##### STORED DATA

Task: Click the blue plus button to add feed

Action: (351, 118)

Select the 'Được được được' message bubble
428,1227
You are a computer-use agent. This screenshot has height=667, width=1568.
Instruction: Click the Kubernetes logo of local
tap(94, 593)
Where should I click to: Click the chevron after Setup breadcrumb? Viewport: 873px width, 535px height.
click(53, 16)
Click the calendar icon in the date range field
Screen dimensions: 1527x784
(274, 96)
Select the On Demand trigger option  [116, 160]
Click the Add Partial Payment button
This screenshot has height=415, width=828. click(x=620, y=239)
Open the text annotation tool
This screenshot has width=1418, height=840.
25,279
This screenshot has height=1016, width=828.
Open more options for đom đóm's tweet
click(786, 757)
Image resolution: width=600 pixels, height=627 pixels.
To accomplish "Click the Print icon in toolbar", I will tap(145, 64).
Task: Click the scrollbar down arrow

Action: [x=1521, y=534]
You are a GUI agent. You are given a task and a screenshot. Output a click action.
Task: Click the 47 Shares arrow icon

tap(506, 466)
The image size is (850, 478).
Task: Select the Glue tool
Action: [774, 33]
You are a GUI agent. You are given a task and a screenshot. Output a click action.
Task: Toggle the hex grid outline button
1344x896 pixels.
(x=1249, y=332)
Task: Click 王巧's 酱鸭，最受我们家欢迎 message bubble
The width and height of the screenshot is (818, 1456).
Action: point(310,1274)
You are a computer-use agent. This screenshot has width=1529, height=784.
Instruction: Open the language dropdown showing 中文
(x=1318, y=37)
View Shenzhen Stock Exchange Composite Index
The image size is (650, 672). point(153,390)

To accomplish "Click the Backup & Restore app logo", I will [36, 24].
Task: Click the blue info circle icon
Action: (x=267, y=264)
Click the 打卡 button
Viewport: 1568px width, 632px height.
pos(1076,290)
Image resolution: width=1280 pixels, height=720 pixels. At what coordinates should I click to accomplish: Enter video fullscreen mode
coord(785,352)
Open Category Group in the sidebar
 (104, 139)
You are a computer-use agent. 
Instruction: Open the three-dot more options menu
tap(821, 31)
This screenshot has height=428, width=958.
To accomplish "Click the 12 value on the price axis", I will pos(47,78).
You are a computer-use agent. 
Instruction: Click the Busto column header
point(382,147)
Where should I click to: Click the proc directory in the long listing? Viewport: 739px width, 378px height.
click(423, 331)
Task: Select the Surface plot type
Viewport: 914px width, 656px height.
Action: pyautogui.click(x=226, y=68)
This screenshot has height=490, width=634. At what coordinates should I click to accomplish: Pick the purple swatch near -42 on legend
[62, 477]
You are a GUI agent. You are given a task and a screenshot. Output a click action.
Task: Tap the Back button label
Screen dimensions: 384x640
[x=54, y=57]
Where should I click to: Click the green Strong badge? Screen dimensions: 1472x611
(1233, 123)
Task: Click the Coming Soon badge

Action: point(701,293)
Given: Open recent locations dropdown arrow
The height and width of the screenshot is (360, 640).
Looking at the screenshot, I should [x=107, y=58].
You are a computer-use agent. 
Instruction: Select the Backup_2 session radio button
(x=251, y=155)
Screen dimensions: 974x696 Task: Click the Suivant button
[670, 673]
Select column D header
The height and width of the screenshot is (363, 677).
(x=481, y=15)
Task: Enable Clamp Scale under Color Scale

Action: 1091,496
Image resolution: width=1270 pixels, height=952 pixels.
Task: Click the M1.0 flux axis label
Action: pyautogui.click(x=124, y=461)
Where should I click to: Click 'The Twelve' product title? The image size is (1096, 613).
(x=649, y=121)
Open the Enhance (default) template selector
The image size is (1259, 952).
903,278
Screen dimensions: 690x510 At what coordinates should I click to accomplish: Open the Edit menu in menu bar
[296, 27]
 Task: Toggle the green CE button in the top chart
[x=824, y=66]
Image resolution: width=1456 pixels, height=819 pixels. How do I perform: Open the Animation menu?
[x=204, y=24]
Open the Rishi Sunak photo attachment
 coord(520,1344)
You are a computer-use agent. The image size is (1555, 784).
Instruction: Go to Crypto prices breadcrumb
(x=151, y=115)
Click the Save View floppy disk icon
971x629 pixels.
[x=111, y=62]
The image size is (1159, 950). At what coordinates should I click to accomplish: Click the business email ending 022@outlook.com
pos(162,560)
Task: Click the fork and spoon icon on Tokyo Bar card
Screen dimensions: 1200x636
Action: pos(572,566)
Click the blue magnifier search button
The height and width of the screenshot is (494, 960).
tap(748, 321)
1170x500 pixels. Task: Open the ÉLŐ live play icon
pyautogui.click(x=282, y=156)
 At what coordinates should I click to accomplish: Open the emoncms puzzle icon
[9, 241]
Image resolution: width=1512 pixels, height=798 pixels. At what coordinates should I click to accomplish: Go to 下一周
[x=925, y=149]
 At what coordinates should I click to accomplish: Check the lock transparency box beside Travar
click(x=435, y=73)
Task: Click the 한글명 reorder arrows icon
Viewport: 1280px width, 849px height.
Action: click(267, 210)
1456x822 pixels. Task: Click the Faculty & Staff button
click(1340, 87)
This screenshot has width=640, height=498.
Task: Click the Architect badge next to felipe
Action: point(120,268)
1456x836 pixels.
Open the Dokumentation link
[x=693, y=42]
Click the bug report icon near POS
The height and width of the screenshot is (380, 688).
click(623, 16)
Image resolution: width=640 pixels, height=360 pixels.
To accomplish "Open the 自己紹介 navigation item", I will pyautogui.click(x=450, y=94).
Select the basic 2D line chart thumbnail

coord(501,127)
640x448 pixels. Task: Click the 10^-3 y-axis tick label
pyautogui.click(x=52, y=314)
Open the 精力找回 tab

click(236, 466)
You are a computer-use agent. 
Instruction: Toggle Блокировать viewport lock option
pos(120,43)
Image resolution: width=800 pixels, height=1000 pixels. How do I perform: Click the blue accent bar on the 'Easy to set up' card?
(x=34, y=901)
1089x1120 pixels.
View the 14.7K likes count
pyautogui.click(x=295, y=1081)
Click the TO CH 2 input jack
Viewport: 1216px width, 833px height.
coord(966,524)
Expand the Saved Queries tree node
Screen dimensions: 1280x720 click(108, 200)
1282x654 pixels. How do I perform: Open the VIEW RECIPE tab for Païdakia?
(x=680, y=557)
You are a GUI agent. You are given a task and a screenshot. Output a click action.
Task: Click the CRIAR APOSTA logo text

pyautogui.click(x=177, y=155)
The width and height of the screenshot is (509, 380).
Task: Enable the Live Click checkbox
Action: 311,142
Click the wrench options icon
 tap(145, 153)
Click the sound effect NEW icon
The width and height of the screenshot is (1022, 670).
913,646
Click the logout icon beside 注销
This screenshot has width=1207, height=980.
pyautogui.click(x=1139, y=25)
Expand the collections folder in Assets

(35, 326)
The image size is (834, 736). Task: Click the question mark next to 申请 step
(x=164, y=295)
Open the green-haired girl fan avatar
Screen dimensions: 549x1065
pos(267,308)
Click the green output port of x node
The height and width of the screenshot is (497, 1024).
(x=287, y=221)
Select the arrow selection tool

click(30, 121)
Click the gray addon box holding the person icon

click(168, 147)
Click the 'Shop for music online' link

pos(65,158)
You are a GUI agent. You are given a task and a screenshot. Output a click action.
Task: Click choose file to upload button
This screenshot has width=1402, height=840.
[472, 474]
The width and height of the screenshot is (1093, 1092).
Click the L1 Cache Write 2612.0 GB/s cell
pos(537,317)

##########

# STATED GOAL
Render the rows from the start through the line containing "The image size is (650, 672). point(153,390)", inclusive, as a Markdown table with the columns No. and Line. Give each non-blank line its own table row, numbered in order, and leave out all blank lines.

# RESULT OF THE EXERCISE
| No. | Line |
|---|---|
| 1 | Task: Click the blue plus button to add feed |
| 2 | Action: (351, 118) |
| 3 | Select the 'Được được được' message bubble |
| 4 | 428,1227 |
| 5 | You are a computer-use agent. This screenshot has height=667, width=1568. |
| 6 | Instruction: Click the Kubernetes logo of local |
| 7 | tap(94, 593) |
| 8 | Where should I click to: Click the chevron after Setup breadcrumb? Viewport: 873px width, 535px height. |
| 9 | click(53, 16) |
| 10 | Click the calendar icon in the date range field |
| 11 | Screen dimensions: 1527x784 |
| 12 | (274, 96) |
| 13 | Select the On Demand trigger option  [116, 160] |
| 14 | Click the Add Partial Payment button |
| 15 | This screenshot has height=415, width=828. click(x=620, y=239) |
| 16 | Open the text annotation tool |
| 17 | This screenshot has width=1418, height=840. |
| 18 | 25,279 |
| 19 | This screenshot has height=1016, width=828. |
| 20 | Open more options for đom đóm's tweet |
| 21 | click(786, 757) |
| 22 | Image resolution: width=600 pixels, height=627 pixels. |
| 23 | To accomplish "Click the Print icon in toolbar", I will tap(145, 64). |
| 24 | Task: Click the scrollbar down arrow |
| 25 | Action: [x=1521, y=534] |
| 26 | You are a GUI agent. You are given a task and a screenshot. Output a click action. |
| 27 | Task: Click the 47 Shares arrow icon |
| 28 | tap(506, 466) |
| 29 | The image size is (850, 478). |
| 30 | Task: Select the Glue tool |
| 31 | Action: [774, 33] |
| 32 | You are a GUI agent. You are given a task and a screenshot. Output a click action. |
| 33 | Task: Toggle the hex grid outline button |
| 34 | 1344x896 pixels. |
| 35 | (x=1249, y=332) |
| 36 | Task: Click 王巧's 酱鸭，最受我们家欢迎 message bubble |
| 37 | The width and height of the screenshot is (818, 1456). |
| 38 | Action: point(310,1274) |
| 39 | You are a computer-use agent. This screenshot has width=1529, height=784. |
| 40 | Instruction: Open the language dropdown showing 中文 |
| 41 | (x=1318, y=37) |
| 42 | View Shenzhen Stock Exchange Composite Index |
| 43 | The image size is (650, 672). point(153,390) |